Conformal Fermi Coordinates
Liang Dai, Enrico Pajer, Fabian Schmidt
TL;DR
Conformal Fermi Coordinates (CFC) generalize Fermi Normal Coordinates to describe a local FLRW spacetime around a free-falling observer, valid on scales beyond the horizon. By performing a controlled coarse-graining and mapping to observations, the authors show that long-wavelength perturbations enter local dynamics mainly through the background expansion $a_F$ and tidal terms via the conformal Riemann tensor, while short-scale Einstein equations remain linear in the subhorizon regime. The formalism clarifies the physical content of long-short mode couplings, recovers known results for tensor-scalar interactions, and provides a transparent framework separating locally measurable effects from projection effects. The approach thus offers a practical, gauge-invariant method to connect early-universe perturbations to late-time observables across all relevant cosmological scales, with clear prescriptions for translating to distant observations.
Abstract
Fermi Normal Coordinates (FNC) are a useful frame for isolating the locally observable, physical effects of a long-wavelength spacetime perturbation.
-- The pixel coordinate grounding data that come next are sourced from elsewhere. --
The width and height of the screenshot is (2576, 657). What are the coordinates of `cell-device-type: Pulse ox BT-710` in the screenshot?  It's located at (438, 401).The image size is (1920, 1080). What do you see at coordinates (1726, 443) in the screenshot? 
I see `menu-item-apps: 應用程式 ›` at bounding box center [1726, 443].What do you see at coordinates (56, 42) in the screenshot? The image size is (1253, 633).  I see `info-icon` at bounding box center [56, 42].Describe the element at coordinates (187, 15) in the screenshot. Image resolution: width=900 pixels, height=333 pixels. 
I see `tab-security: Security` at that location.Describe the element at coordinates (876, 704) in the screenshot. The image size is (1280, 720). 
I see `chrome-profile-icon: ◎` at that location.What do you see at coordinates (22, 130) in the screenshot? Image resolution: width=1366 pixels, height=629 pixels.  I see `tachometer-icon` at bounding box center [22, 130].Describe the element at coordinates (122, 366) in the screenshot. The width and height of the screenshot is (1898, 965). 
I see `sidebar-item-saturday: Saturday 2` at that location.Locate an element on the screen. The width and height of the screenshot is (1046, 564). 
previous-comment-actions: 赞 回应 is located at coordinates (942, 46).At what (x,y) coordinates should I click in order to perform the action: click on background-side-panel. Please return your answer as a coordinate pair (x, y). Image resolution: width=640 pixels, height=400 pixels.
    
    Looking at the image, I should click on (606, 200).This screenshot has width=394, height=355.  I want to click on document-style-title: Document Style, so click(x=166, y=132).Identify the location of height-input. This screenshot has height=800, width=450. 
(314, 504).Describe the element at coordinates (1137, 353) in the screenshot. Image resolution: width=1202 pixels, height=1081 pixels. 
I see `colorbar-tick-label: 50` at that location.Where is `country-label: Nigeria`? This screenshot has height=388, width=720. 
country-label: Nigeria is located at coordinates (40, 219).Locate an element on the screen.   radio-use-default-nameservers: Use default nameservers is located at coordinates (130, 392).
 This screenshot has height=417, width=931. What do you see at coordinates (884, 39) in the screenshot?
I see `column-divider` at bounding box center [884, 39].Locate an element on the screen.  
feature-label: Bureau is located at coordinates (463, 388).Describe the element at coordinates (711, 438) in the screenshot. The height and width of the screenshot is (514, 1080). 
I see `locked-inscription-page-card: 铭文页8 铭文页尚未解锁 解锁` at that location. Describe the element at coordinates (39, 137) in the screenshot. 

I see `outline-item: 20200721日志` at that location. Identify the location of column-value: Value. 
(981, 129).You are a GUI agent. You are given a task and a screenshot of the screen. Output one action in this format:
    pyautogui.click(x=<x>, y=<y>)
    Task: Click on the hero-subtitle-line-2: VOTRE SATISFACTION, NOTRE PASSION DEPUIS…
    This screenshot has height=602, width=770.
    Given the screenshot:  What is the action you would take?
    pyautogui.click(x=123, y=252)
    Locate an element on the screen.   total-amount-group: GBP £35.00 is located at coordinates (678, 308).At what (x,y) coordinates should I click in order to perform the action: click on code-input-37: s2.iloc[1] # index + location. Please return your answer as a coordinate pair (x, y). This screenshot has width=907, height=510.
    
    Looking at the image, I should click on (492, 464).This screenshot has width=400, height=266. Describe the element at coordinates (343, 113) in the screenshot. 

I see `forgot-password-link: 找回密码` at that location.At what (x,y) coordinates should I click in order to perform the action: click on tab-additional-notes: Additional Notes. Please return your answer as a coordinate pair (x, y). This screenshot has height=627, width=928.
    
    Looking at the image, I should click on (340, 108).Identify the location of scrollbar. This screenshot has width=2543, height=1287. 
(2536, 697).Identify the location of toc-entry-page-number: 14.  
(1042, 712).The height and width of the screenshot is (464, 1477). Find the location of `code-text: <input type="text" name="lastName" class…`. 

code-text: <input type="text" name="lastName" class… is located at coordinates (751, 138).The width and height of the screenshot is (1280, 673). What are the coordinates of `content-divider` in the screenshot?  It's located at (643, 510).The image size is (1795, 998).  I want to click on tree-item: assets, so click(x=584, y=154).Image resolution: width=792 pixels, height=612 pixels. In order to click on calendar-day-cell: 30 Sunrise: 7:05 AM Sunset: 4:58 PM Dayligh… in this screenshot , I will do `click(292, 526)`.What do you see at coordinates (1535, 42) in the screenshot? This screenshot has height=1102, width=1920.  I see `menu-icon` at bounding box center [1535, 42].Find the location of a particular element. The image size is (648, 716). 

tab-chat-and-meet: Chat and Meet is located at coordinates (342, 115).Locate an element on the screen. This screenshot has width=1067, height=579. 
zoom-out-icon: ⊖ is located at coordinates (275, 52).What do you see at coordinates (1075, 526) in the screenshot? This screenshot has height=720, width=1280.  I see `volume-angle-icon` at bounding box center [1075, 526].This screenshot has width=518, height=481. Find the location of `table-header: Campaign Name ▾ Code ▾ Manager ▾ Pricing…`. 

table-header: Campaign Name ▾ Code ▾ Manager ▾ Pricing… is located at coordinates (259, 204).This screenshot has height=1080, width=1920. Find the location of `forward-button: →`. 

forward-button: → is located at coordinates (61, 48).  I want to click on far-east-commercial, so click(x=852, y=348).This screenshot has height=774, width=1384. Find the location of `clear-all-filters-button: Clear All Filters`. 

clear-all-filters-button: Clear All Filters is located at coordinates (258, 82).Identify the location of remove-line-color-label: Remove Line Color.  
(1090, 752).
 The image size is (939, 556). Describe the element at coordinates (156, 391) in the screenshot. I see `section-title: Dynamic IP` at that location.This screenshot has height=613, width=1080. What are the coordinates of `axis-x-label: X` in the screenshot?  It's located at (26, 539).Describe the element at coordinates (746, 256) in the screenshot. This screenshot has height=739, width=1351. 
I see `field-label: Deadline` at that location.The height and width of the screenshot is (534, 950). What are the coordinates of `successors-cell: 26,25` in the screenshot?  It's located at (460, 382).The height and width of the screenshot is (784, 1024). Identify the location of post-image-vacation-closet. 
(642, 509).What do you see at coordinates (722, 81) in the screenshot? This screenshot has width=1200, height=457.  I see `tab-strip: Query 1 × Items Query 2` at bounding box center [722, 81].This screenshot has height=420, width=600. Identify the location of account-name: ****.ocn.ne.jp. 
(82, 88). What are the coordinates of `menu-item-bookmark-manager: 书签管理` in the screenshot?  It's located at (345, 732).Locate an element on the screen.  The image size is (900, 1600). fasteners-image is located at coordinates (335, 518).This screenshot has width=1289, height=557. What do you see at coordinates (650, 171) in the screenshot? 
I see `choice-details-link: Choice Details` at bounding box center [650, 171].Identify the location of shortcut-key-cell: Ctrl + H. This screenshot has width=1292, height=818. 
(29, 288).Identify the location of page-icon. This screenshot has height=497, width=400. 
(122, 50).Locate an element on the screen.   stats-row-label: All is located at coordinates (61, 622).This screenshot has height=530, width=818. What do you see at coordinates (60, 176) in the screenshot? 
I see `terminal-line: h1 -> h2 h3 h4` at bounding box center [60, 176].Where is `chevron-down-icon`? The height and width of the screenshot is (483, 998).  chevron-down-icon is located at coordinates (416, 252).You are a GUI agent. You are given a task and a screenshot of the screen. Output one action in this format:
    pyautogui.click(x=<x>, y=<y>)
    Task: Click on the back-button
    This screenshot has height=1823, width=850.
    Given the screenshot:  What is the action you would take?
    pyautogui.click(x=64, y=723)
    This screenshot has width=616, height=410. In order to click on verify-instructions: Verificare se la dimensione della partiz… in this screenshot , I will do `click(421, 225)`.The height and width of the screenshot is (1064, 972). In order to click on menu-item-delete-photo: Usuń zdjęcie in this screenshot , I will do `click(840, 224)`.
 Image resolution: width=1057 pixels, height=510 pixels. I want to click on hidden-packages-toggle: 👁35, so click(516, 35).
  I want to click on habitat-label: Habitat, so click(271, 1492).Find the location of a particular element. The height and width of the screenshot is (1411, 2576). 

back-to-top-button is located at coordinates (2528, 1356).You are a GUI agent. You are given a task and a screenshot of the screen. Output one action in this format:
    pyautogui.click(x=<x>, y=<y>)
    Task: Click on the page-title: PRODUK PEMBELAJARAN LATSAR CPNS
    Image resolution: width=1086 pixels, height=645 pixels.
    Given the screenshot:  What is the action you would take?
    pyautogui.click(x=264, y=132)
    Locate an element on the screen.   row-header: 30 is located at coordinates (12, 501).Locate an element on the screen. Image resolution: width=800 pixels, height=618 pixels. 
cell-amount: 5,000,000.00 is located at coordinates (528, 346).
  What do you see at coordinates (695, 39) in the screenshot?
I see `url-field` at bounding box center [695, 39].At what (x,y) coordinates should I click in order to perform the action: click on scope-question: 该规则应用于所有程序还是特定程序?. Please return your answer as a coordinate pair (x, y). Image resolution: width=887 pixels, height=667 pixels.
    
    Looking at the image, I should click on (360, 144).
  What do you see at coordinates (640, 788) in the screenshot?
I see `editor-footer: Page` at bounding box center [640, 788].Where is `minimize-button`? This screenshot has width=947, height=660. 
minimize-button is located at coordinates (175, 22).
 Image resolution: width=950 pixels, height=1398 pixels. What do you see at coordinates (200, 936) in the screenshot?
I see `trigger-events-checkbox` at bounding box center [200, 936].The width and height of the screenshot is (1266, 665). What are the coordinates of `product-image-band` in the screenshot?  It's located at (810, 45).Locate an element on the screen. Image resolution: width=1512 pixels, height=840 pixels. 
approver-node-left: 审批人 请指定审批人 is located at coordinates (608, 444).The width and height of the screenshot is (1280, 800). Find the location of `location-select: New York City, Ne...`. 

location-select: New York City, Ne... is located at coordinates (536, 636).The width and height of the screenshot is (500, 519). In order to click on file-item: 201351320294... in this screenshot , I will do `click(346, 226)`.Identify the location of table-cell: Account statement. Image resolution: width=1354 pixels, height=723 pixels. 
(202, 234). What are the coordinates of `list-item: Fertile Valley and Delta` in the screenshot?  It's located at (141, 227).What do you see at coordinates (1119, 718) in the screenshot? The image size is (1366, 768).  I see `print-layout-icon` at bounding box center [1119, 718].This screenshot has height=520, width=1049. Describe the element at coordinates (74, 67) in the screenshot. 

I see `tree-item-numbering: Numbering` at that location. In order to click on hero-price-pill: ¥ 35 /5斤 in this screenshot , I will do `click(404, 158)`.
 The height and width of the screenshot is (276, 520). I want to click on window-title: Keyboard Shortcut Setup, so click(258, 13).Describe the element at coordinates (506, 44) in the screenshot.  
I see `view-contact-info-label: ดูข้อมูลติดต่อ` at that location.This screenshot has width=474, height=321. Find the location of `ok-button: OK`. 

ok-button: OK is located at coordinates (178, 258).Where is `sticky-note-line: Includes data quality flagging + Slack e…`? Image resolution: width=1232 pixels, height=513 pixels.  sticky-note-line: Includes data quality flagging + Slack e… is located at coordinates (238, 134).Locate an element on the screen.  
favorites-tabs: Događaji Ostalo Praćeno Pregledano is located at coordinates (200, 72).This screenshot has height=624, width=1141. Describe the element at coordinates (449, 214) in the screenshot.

Their cosmological application, however, is hampered by the fact that they are only valid on scales much smaller than the horizon. We introduce a generalization that we call Conformal Fermi Coordinates (CFC). CFC preserve all the advantages of FNC, but in addition are valid outside the horizon. They allow us to calculate the coupling of long- and short-wavelength modes on all scales larger than the sound horizon of the cosmological fluid, starting from the epoch of inflation until today, by removing the complications of the second order Einstein equations to a large extent, and eliminating all gauge ambiguities. As an application, we present a calculation of the effect of long-wavelength tensor modes on small scale density fluctuations. We recover previous results, but clarify the physical content of the individual contributions in terms of locally measurable effects and "projection" terms.